Christodoulos (Chris) Stylianou joined the Computation-based Science and Technology Research Center (CaSToRC) at The Cyprus Institute (CyI) as a Research Engineer for the EuroCC2 Project. He holds an undergraduate degree in Electrical & Electronic Engineering (MEng) from Imperial College London, a Masters Degree in High Performance Computing (HPC) with Data Science (MSc) and a PhD in HPC, Computational & Data Science and Software Engineering from EPCC at The University of Edinburgh.  Chris specializes in High Performance Computing and more specifically in Heterogeneous and Distributed Computing, Performance Portability, and the application of Artificial Intelligence in accelerating Sparse Linear Algebra for the next generation hardware architectures. His current research interests are around acceleration of training time via sparsification of Neural Networks. Chris is also skilled in software development, training, and fostering collaboration between academia, industry, and government with a growing interest in product management. 

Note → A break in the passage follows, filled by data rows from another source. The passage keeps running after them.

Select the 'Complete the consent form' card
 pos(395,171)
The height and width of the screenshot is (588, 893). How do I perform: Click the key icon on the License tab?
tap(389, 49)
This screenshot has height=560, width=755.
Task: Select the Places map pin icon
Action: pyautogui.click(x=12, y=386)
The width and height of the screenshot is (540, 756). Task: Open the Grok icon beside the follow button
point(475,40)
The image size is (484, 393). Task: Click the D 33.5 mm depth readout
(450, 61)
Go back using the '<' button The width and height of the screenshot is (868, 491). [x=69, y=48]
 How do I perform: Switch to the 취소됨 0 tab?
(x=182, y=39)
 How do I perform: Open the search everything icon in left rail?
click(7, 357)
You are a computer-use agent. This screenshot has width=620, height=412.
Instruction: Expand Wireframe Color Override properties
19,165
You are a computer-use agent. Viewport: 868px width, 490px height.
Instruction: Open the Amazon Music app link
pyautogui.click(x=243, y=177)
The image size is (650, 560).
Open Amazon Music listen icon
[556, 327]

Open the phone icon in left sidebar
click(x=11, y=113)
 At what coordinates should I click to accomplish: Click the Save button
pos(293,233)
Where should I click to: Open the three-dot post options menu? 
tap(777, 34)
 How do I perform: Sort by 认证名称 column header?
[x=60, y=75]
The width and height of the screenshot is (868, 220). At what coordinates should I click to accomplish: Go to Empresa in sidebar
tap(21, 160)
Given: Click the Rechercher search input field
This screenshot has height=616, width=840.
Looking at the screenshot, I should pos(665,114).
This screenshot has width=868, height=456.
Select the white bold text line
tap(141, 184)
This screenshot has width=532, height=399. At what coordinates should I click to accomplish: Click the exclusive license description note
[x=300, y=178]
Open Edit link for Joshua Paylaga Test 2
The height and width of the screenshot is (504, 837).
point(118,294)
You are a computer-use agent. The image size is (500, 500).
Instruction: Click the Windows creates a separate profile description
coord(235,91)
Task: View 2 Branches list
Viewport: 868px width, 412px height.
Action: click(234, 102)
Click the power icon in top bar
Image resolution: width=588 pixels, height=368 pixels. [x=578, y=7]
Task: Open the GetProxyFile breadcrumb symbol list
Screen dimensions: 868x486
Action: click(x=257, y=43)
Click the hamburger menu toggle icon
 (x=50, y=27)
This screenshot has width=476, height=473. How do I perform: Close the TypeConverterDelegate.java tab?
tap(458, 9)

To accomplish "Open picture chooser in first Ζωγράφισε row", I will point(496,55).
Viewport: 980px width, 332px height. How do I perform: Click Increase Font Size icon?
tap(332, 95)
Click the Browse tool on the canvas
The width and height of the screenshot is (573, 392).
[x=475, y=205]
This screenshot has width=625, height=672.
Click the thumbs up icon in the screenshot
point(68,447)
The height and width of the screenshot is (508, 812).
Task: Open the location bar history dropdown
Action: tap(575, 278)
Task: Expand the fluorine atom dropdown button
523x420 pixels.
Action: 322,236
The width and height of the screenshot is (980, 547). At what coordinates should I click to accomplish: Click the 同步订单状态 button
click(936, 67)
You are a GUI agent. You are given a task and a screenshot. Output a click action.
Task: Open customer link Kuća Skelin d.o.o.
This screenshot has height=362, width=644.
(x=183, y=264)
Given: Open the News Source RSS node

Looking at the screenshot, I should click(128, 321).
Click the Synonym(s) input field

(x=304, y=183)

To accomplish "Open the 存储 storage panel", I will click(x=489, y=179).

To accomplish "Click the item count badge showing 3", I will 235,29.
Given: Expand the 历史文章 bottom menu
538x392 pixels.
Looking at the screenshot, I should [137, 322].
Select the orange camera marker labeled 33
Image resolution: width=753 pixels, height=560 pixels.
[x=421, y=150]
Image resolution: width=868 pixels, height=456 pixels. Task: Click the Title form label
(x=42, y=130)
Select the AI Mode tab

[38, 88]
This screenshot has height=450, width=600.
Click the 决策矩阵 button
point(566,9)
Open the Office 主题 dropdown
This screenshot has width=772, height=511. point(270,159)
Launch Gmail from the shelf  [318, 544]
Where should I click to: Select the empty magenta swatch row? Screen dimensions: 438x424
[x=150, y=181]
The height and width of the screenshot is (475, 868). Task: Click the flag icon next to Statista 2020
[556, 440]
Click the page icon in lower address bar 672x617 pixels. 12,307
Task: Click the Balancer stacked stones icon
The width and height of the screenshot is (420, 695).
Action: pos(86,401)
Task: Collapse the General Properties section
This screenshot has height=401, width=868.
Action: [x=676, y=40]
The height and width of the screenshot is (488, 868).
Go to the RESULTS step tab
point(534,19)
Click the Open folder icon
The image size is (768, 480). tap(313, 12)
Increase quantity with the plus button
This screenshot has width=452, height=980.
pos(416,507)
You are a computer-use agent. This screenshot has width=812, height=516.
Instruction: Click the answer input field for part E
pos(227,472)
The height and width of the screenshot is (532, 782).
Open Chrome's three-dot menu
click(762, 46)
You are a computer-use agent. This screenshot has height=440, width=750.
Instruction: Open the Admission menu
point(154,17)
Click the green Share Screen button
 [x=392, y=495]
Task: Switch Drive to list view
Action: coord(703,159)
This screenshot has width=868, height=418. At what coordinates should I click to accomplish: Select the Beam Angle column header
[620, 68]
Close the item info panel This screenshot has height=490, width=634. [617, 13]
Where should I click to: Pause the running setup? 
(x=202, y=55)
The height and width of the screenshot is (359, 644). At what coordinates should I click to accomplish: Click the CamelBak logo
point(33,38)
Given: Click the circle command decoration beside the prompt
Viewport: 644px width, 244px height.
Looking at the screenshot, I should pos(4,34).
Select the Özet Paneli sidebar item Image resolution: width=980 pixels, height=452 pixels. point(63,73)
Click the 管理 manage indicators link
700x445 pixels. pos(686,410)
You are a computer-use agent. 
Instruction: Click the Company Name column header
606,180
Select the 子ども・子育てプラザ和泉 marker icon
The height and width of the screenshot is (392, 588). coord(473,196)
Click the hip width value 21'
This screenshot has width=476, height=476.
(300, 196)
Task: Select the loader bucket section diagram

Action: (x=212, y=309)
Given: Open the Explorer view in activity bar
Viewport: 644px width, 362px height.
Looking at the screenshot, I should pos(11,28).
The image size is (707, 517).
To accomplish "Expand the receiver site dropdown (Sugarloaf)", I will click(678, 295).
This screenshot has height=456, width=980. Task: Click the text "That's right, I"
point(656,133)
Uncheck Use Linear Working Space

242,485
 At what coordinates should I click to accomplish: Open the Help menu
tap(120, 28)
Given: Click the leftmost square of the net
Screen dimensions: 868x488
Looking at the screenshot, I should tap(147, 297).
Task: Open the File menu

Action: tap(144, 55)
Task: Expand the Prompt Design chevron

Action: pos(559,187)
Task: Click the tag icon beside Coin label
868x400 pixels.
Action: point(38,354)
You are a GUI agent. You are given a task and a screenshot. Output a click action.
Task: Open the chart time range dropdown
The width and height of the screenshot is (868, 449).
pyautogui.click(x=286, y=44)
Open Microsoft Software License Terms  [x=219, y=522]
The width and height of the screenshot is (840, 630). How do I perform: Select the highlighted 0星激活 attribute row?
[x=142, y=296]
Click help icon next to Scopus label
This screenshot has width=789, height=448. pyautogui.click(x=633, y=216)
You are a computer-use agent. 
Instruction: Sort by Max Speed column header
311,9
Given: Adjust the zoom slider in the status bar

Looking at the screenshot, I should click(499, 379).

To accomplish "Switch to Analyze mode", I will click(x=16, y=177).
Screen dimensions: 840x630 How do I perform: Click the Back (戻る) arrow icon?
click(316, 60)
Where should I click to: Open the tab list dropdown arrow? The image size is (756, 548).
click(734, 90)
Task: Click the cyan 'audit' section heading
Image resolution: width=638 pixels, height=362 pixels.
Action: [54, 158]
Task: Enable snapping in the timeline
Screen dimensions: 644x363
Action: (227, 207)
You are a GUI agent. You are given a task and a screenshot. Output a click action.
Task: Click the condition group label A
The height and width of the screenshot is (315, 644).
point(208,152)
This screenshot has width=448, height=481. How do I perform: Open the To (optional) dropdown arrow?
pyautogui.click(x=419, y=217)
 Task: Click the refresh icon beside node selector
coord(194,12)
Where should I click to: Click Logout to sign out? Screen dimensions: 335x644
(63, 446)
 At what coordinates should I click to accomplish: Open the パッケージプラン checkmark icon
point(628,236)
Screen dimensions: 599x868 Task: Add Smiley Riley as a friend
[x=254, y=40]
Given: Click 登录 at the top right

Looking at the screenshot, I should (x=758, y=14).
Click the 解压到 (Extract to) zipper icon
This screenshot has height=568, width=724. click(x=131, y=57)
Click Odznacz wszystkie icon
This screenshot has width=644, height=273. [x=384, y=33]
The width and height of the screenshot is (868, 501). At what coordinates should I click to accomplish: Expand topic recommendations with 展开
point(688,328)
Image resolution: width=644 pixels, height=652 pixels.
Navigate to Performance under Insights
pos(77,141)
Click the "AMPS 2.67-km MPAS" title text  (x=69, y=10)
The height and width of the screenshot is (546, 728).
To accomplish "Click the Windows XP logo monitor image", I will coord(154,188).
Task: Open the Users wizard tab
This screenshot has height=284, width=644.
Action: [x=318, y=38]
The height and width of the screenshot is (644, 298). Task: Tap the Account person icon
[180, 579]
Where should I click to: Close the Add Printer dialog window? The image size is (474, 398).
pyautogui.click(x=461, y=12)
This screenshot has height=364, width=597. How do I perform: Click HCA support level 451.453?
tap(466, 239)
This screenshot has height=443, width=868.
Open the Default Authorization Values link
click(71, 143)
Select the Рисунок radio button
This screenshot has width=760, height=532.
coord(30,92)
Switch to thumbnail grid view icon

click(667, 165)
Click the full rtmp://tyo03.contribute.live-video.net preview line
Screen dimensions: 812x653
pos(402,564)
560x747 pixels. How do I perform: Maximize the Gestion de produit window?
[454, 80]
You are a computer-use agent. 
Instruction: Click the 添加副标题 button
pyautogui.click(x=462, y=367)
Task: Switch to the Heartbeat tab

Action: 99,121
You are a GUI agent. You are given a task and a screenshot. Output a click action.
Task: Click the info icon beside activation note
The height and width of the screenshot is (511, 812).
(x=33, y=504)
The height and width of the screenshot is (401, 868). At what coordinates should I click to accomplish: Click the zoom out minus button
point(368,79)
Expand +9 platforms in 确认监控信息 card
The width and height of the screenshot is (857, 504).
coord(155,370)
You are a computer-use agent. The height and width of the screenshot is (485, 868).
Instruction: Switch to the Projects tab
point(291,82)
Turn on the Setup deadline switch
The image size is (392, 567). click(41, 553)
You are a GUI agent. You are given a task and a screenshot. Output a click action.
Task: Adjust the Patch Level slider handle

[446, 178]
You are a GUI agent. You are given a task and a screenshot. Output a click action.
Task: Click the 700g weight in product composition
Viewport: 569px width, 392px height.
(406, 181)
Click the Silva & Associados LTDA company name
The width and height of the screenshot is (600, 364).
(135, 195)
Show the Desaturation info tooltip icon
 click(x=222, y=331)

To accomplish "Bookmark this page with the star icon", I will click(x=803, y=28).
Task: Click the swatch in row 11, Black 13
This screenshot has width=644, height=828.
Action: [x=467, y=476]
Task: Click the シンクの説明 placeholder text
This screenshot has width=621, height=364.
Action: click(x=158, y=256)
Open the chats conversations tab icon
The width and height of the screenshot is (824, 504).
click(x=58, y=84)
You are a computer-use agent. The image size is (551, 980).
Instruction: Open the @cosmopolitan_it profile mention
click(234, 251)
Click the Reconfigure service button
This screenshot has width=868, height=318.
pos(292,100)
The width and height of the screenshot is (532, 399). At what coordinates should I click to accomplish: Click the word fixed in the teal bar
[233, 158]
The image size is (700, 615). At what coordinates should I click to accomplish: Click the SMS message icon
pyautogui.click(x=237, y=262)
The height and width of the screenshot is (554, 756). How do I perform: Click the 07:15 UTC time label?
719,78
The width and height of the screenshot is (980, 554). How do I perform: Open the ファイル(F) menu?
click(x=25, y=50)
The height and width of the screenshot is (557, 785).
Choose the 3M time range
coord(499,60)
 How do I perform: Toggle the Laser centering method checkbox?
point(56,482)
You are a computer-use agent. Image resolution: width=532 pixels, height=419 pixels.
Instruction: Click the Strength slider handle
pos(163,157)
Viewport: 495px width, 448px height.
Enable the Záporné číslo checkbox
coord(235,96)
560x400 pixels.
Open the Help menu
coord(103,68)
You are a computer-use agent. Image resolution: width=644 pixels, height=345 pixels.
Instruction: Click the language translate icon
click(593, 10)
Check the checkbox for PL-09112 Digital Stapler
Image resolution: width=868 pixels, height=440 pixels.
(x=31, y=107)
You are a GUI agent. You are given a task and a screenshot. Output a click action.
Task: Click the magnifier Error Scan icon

Dr. Bakas is a Senior Data Scientist at GRNET, with an extensive background in AI, and 90+ publications in areas including Machine Learning, Numerical Methods, Optimization, and Large Language Models. He has served as PI, researcher, and coordinator for 20+ projects in various research centers. With a Ph.D. from the National Technical University of Athens and 10+ years of university teaching experience, he also brings 20+ years of programming expertise in diverse languages and frameworks. The training seminars he organized have reached over 5,000 engineers.

 

Marios Constantinou holds a bachelor’s degree in Computer Science from the Ionian University in Corfu, Greece. His professional expertise centers on Computer Vision and deep learning, with significant experience in object detection, segmentation, and classification. He is also well-versed in Large Language Models (LLMs), including fine-tuning, model serving, Retrieval-Augmented Generation (RAG), and designing end-to-end MLOps pipelines. His work often involves deploying machine learning systems in real-world settings, including drone-based applications and small object detection. Currently a Research Software Engineer at The Cyprus Institute, he focuses on High Performance Computing (HPC), High Performance Data Analytics (HPDA), and large-scale machine learning projects, while supporting academic and industrial stakeholders in computational skill development. Passionate about innovation, he combines technical expertise and research to tackle complex challenges.